28.08.2008
« La pensée a des ailes, nul ne peut arrêter son envol"
Youssef Chahine s’en est allé et la censure continue à bien régné en Egypte.
Le cinéaste marocain Nabil Ayouch en a fait les frais.
Si on devait me demander de citer un point commun entre Youssef Chahine et le cinéaste marocain Nabil Ayouch, je répondrais : tous les deux ont été victimes de la censure en Egypte.
Youssef Chahine, c’était pour l’Emigré (1994) et Nabil Ayouch, c’est pour Whatever Lola Wants(2008).
Dans la ville natale du grand cinéaste défenseur des libertés Youssef Chahine, le festival du film d’Alexandrie vient de rayé « Whatever Lola Wants ».
Motif ? Ce film dénigrerait l’image de l’homme égyptien.
Censurer un film pour son ton libre pour un festival qui était dédié à Youssef Chahine, c’est une absurdité pharaonique.
Le festival du Film d’Alexandrie avait programmé pour l’ouverture « Whataver Lola wants » pour la célébration du cinquantenaire du cinéma marocain. A la dernière minute, il a été remplacé par Baisers volés.

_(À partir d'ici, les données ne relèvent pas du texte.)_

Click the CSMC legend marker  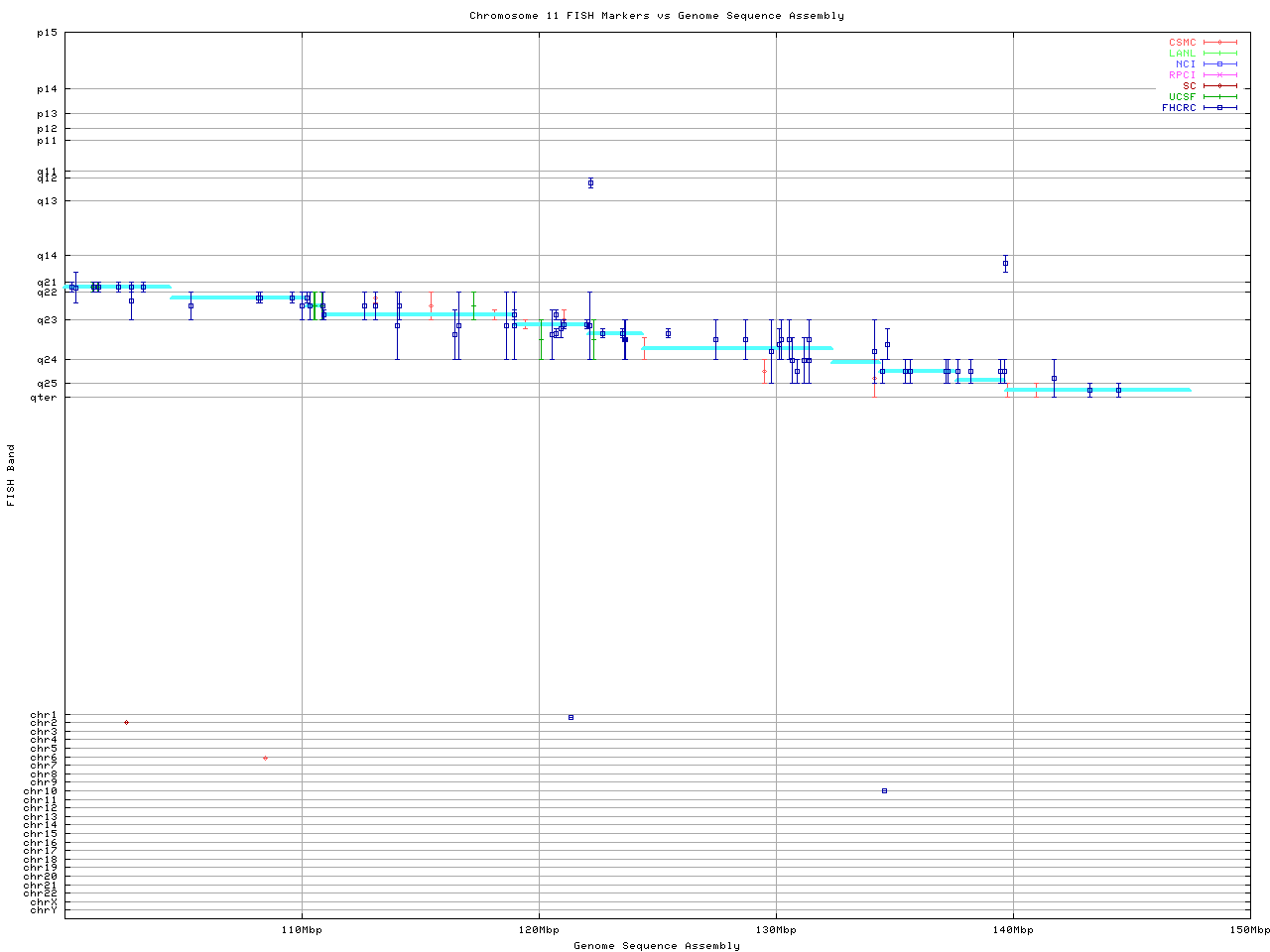pos(1219,43)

Mahmoud Yacine, un comédien égyptien a vu le film à Dubaï lors de son avant-première mondiale en décembre 2007. Il ne l’a pas apprécié. L’acteur a contacté le président de l’association des écrivains et critiques de cinéma égyptiens, qui organise le festival d’Alexandrie, pour lui expliquer que ce film ne devait être diffusé dans aucun festival égyptien. Par ailleurs, Mahmoud Yacine n’est autre que le producteur de Baisers volés…

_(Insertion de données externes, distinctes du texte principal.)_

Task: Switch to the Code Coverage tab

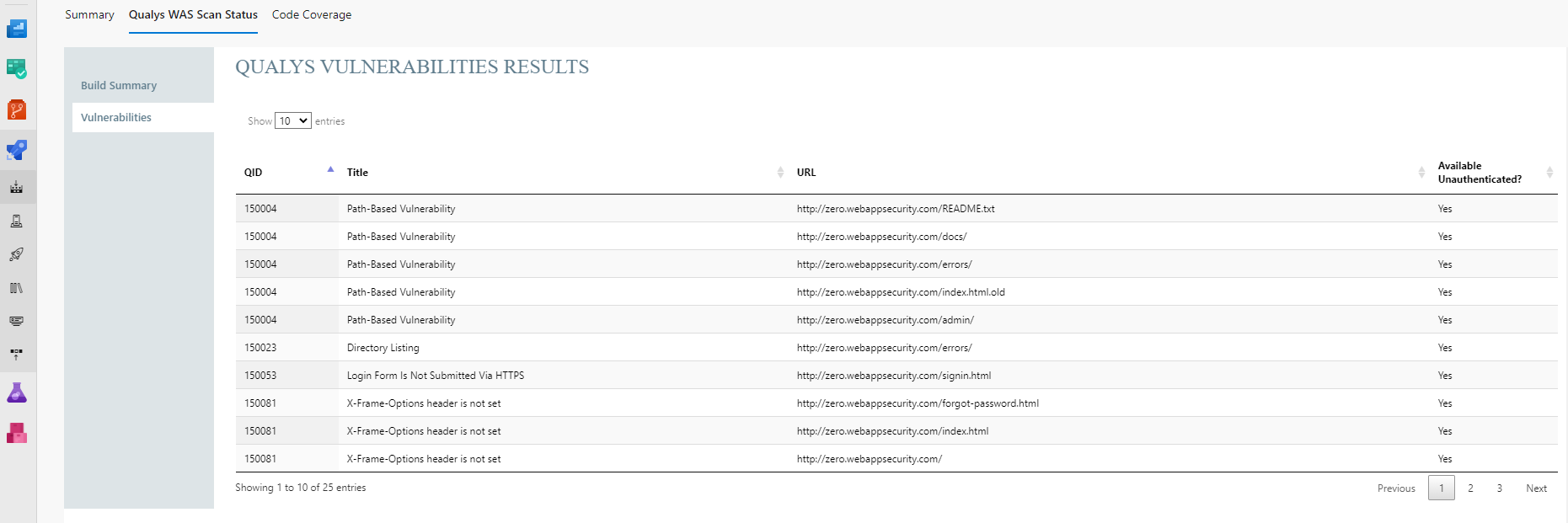Action: 312,15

Le film : une reflexion dans un ton divertissant des rencontres entre les cultures
Certes, on peut attribuer au film de Nabil Ayouch un caractère léger. N’est-il pas de son droit ?

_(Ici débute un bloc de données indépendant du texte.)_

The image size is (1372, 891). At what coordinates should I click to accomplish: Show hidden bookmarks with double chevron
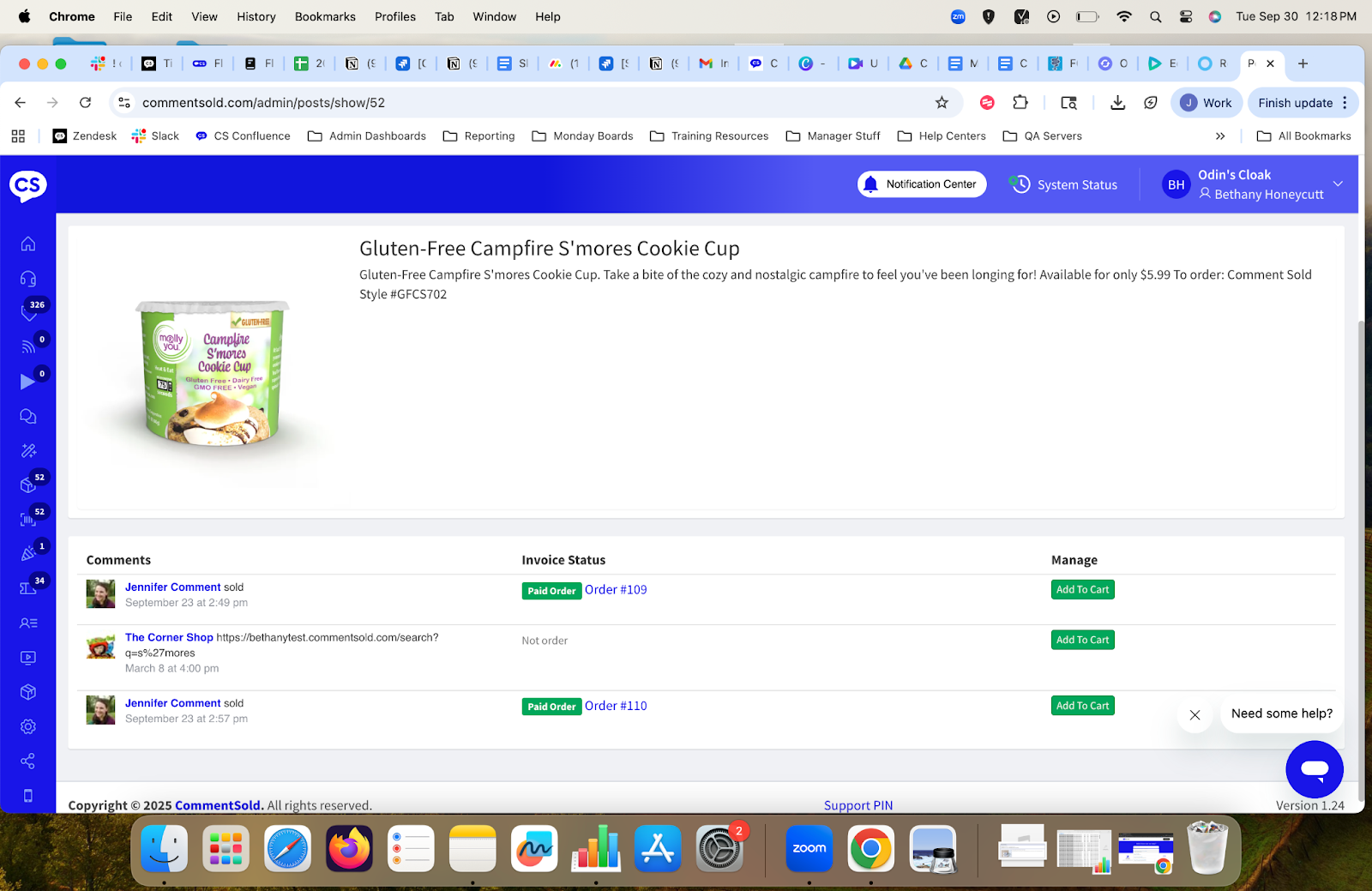(1220, 136)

Le film raconte l’histoire de Lola, une jeune Américaine tombant sous le charme d’un Egyptien. Lola le suivra dans son pays.
Là-bas, elle découvre que le jeune homme moderne qu’elle a connu aux Etats-Unis s’est transformé en esprit rétrograde.Lola se met en tête de retrouver la fascinante danseuse Ismahan.
La troisième figure égyptienne importante du film n’est autre qu’un homosexuel, le meilleur ami de Lola à qui elle doit d’avoir découvert la danse orientale et sa star égyptienne.
L’homosexualité, un tabou en Egypte, avait déjà été évoquée dans L’immeuble Yacoubian par le célèbre écrivain égyptien Alaa El Aswany.
La censure semble être une mode qui se confirme en Egypte actuellement.
Nawal El Saadawi, une autre victime de la censure égyptienne.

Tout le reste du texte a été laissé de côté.